Faced with a dire need to build new public schools and few suitable sites, New York City will now start recruiting property sellers to fix the problem.

The city is going to need about 45,000 seats for students in the next five years, The Wall Street Journal reports. That means it needs about 70 sites for new schools — but an examination of 7,000 of the city’s properties turned up just two possible locations.

The city’s School Construction Authority plans to issue a request for proposals for property in the next few weeks, the WSJ reports. The sites have to be a minimum of 20K SF, on solid ground and able to fit 300 students.

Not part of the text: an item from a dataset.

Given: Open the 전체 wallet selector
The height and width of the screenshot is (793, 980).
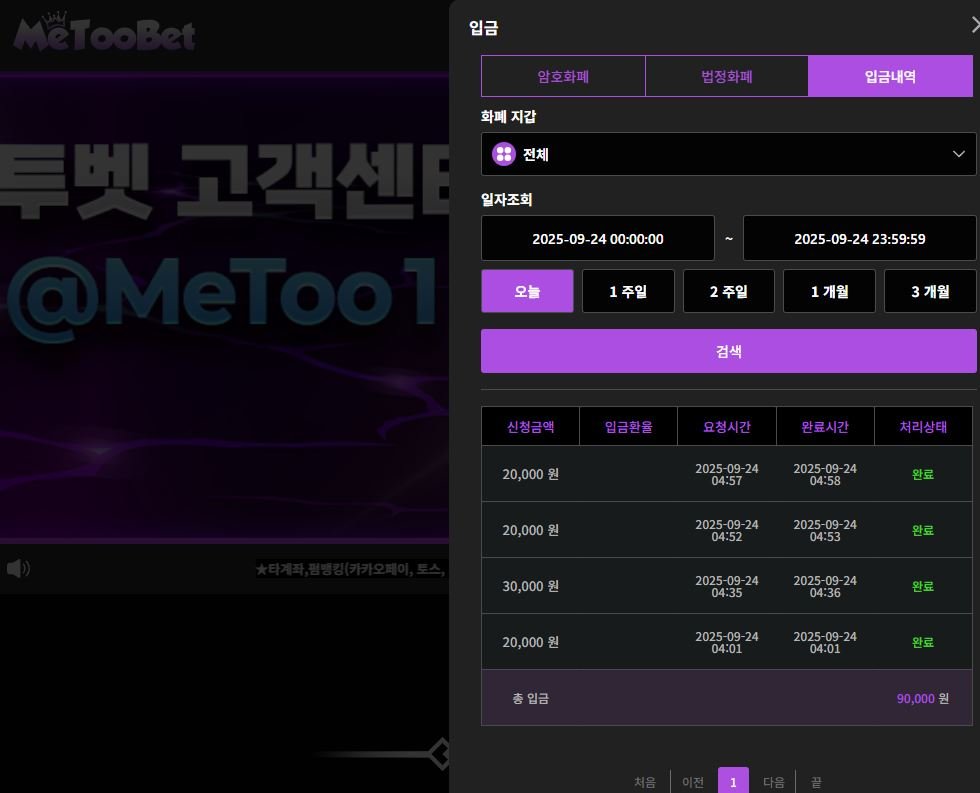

The areas of District 20 in southwest Brooklyn and District 24 in Queens are among the places that need the most seats. Neighborhoods that have seen a lot of development, in particular, need school space, and the city has trouble keeping up with the way student populations change with the times.

The city has experienced the wide-ranging impact of a significant population increase over the last decade. Between 2000 and 2016, the number of jobs in the city went up by nearly 17%, but the housing units went up by just 8%, according to NYU's Furman Center.

While the increase in jobs amid the longest local economic expansion since the end of World War II has paid dividends to the office leasing market, the city has been experiencing a housing affordability crisis in recent years.

The job growth does not show signs of slowing down, tech talent employment increased 44% between 2011 and 2018 in the city, according to CBRE’s Tech Talent ViewPoint report released yesterday. Many of those tech workers are millennials, who are starting families later, but still yearning to stay in the cities they have helped to revitalize.